Il Tenente Roberts sbucò dal portellone come un nuotatore dal fondo del mare. Diede una rapida occhiata attorno per avere conferma visiva di quello che sapeva già, ossia che tutti i suoi fossero sani e salvi e si accese un sigaretta, mettendoci un sacco di tempo: gli tremavano le mani nel sole accecante del novembre africano.
Tentava di darsi un contegno, in cima alla torretta del Crusader Mk II.
Ispirò la prima boccata di fumo e non fece neppure in tempo ad espirare che iniziò a vomitare sui fianchi della torretta del carro armato.
Al primo conato ne seguirono molti altri.
Roberts aveva ventiquattro anni ed era appena sopravvissuto al suo primo combattimento tra carri armati.
Il Sergente Petersen, un reduce di Dunkerque coetaneo dell’ufficiale, lo sollevò di peso dalla torretta e lo aiutò a scendere dal carro armato.
“Tenente, venga giù, si metta all’ombra e beva un po’ d’acqua.”
Roberts si lasciò accompagnare e si sedette nella sabbia sul lato in ombra.
I 4 tank del suo plotone erano fermi e distanziati tra loro in ordine sparso, esattamente dov’erano quando la rapida battaglia coi carri armati italiani era finita pochi minuti prima.
Peteresen era contento del suo Tenente. Vomitare dopo aver appena scansato una morte atroce è perfettamente normale, che sia la prima come la centesima volta.
Roberts gli era stato subito simpatico.
Da novellino, aveva ascoltato con umilità, non era stato arrognate con gli ‘uomini’, dei ragazzini di vent’anni terrorizzati dal frastuono dei propri stessi carri armati e prima di andare al circolo ufficiali aveva sempre cura che tutti i suoi soldati fossero ben sistemati.
Cosa ancor più notevole, era riuscito a non far ammazzare nessuno dei suoi nell’assalto frontale alle posizioni dell’Asse, poco prima, nel corso del suo primo vero combattimento.
Quindi, il Sergente fu ben lieto di aiutare il suo superiore a rimettersi in piedi.
“Signore”
Il Tenente tremava come una foglia
“Signore, si faccia forza, tra cinque minuti dobbiamo essere di nuovo in moto.”
“Gli altri?”
“Non lo so, noi ci siamo tutti ma …”
“Ma?”
“Il Capitano non risponde e sulla destra ci sono troppi carri in fiamme per essere solo dei dago!

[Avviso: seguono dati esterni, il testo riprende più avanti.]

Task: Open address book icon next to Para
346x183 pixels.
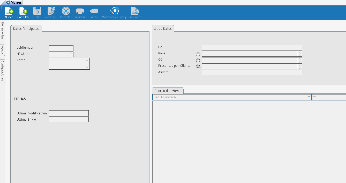Action: [198, 54]
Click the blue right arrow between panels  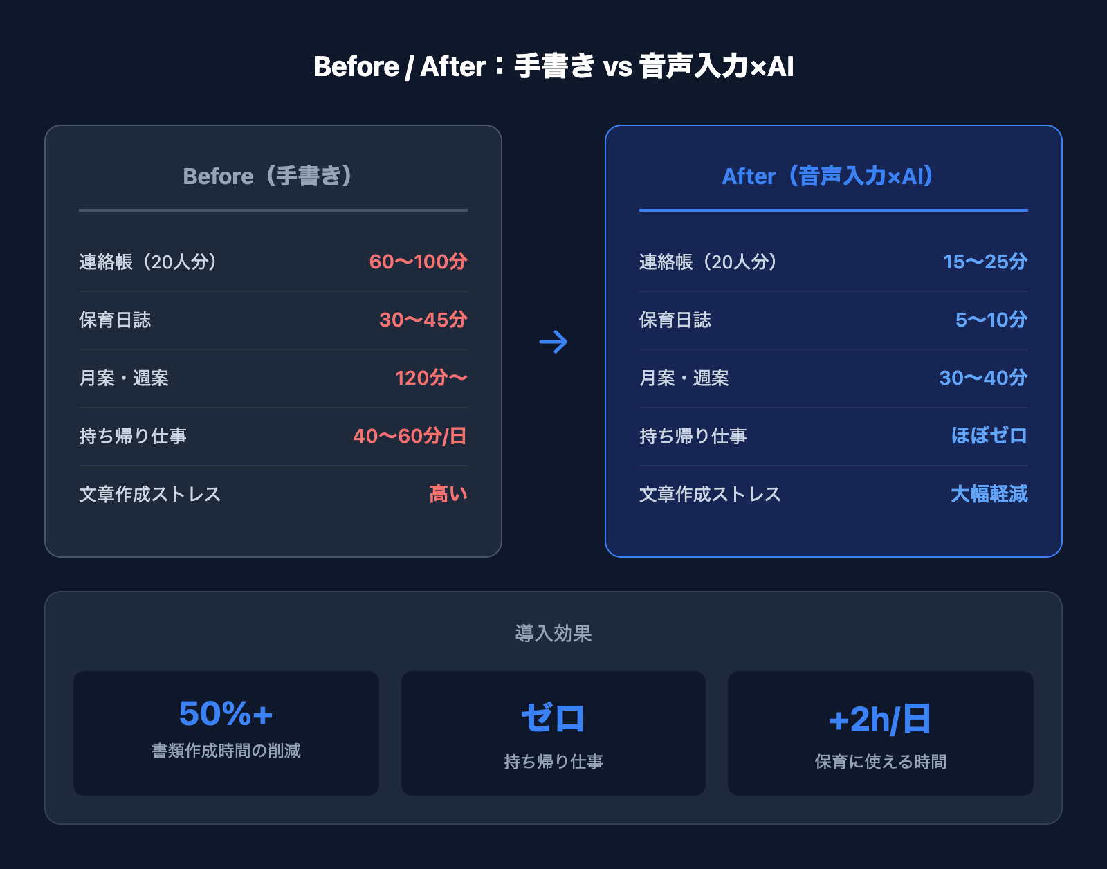(x=553, y=342)
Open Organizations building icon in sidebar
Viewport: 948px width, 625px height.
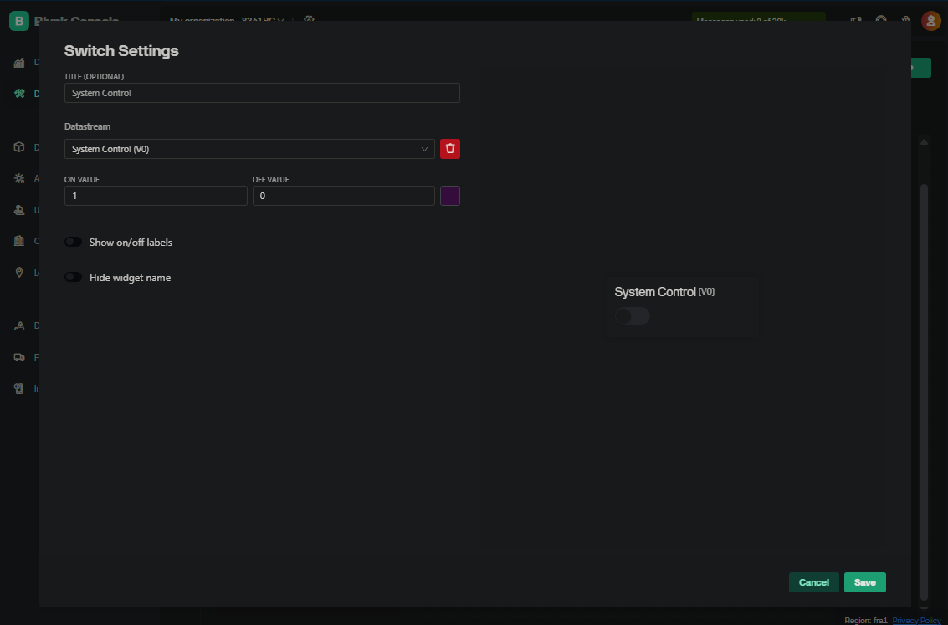[x=19, y=241]
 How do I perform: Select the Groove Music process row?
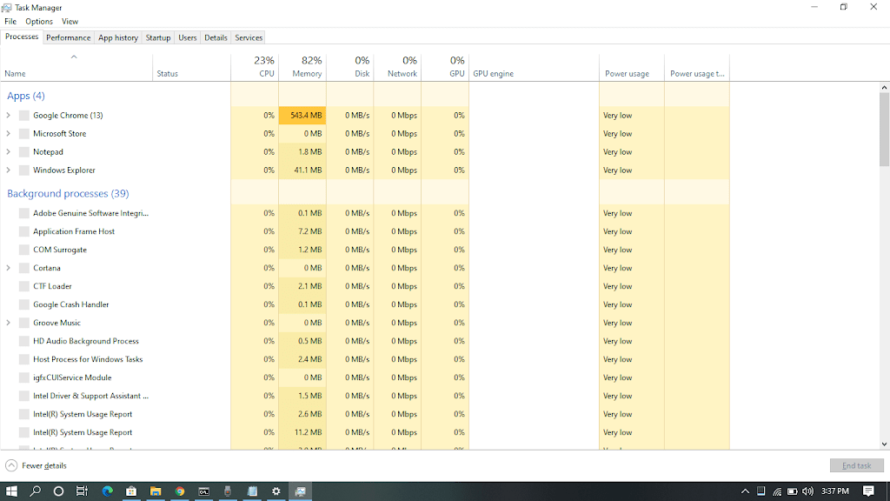coord(57,323)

Il Tenente Mitchell grida nella radio dall’inizio di questo casino e...”
“Va bene, grazie, ora va meglio”.
Roberts si alzò, si appoggiò al carro, come per ricevere energia dal motore da 340 HP.
Gli avevano detto che gli italiani sarebbero scappati al primo colpo, invece il reggimento si era schiantato contro una resistenza durissima.
Dall’ M14 italiano in fiamme arrivò assieme, col vento del deserto, una zaffata nauseabonda di carne bruciata e grida animalesche.
Roberts vomitò di nuovo e Petersen fece fatica a non imitarlo.
Ma, questa volta, Roberts non si sedette, si pulì la faccia con i guanti e si avviò a passo svelto verso le urla seguito da Petersen.
L’M14 bruciava con una figura umana indistinta che ardeva mezzo fuori dal portellone anteriore.
La torretta, che l’esplosione delle munizioni aveva scagliato lontano non bruciava quasi più.
A pochi metri di distanza la scena che bloccò per un istante il correre dell’ufficiale.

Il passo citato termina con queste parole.